The Ext3 filesystem, however, can be configured to log the operations affecting both the filesystem metadata and the data blocks of the files. Since logging every kind of write operation leads to a significant performance penalty, Ext3 lets the system administrator decide what has to be logged; in particular, it offers three different journaling modes:
All filesystem data and metadata changes are logged into the journal. This mode minimizes the chance of losing the updates made to each file, but it requires many additional disk accesses. For example, when a new file is created, all its data blocks must be duplicated as log records. This is the safest and slowest Ext3 journaling mode.

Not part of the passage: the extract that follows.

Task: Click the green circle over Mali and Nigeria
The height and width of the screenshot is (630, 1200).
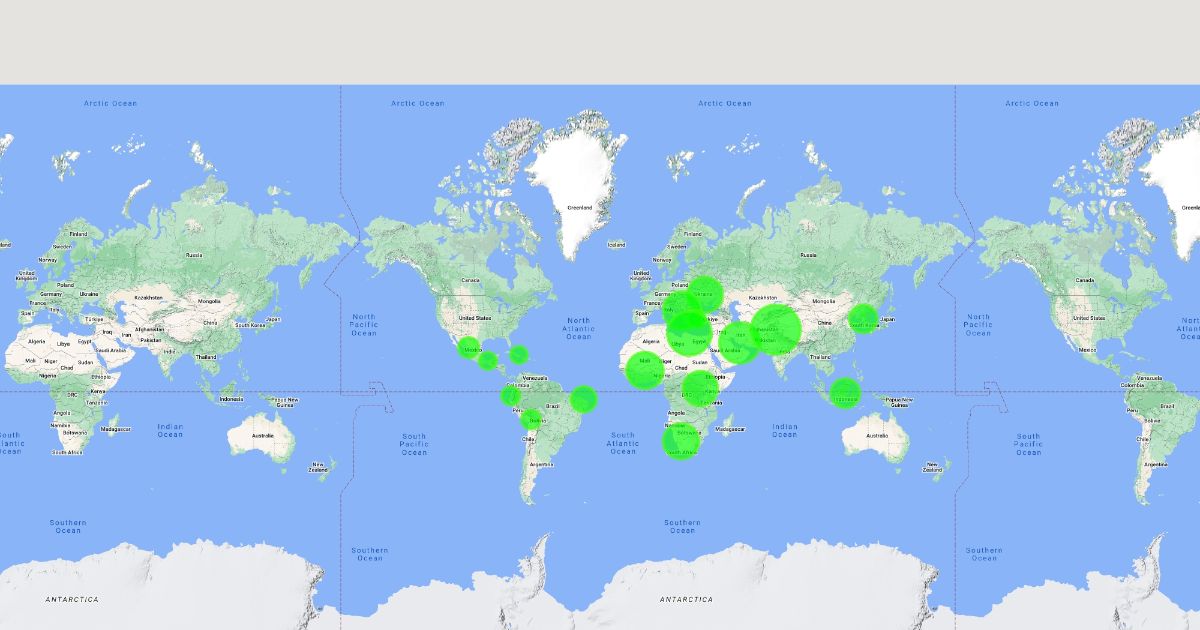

Only changes to filesystem metadata are logged into the journal. However, the Ext3 filesystem groups metadata and relative data blocks so that data blocks are written to disk before the metadata. This way, the chance to have data corruption inside the files is reduced; for instance, any write access that enlarges a file is guaranteed to be fully protected by the journal. This is the default Ext3 journaling mode.

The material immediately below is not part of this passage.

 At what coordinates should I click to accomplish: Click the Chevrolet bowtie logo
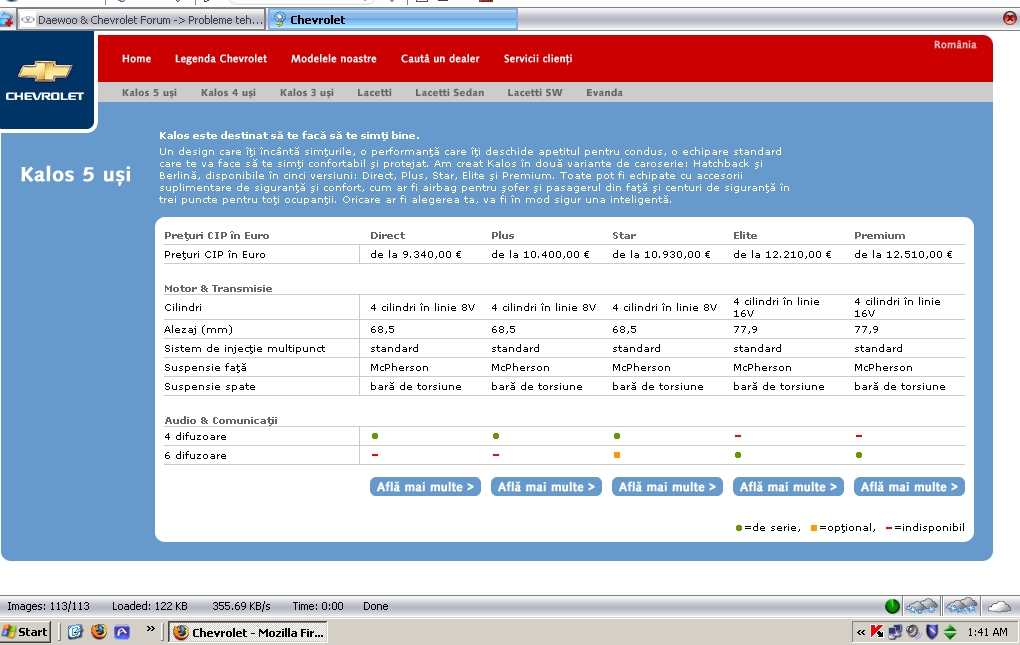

Only changes to filesystem metadata are logged; this is the method found on the other journaling filesystems and is the fastest mode.
The journaling mode of the Ext3 filesystem is specified by an option
of the mount
system command. For instance, to
mount an Ext3 filesystem stored in the /dev/sda2
partition on the /jdisk
mount point with the
“writeback” mode, the system
administrator can type the command:
# mount -t ext3 -o data=writeback /dev/sda2 /jdisk
The Ext3 journal is usually stored in a
hidden file named .journal
located in the root
directory of the filesystem.
The Ext3 filesystem does not handle the journal on its own; rather, it uses a general kernel layer named Journaling Block Device , or JBD. Right now, only Ext3 uses the JBD layer, but other filesystems might use it in the future.

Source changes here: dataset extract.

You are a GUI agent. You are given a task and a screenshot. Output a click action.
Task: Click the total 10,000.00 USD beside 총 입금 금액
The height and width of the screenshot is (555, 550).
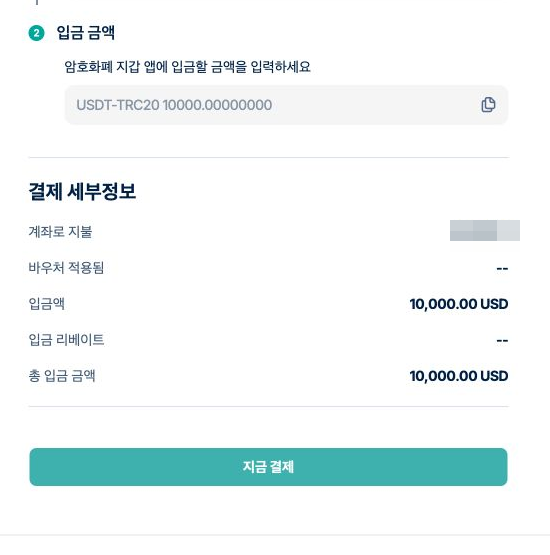459,376
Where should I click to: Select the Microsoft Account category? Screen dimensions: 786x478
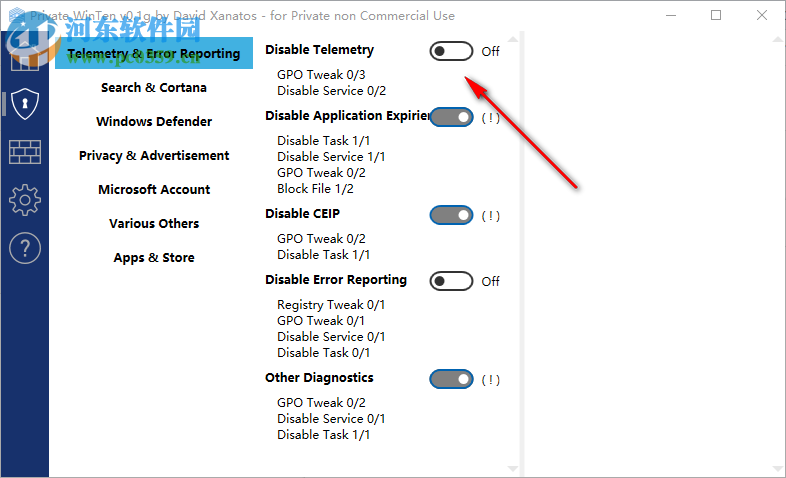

The JBD layer is a rather complex piece of software. The Ext3 filesystem invokes the JBD routines to ensure that its subsequent operations don’t corrupt the disk data structures in case of system failure. However, JBD typically uses the same disk to log the changes performed by the Ext3 filesystem, and it is therefore vulnerable to system failures as much as Ext3. In other words, JBD must also protect itself from any system failure that could corrupt the journal.
Therefore, the interaction between Ext3 and JBD is essentially based on three fundamental units:
Describes a single update of a disk block of the journaling filesystem.
Includes log records relative to a single high-level change of the filesystem; typically, each system call modifying the filesystem gives rise to a single atomic operation handle.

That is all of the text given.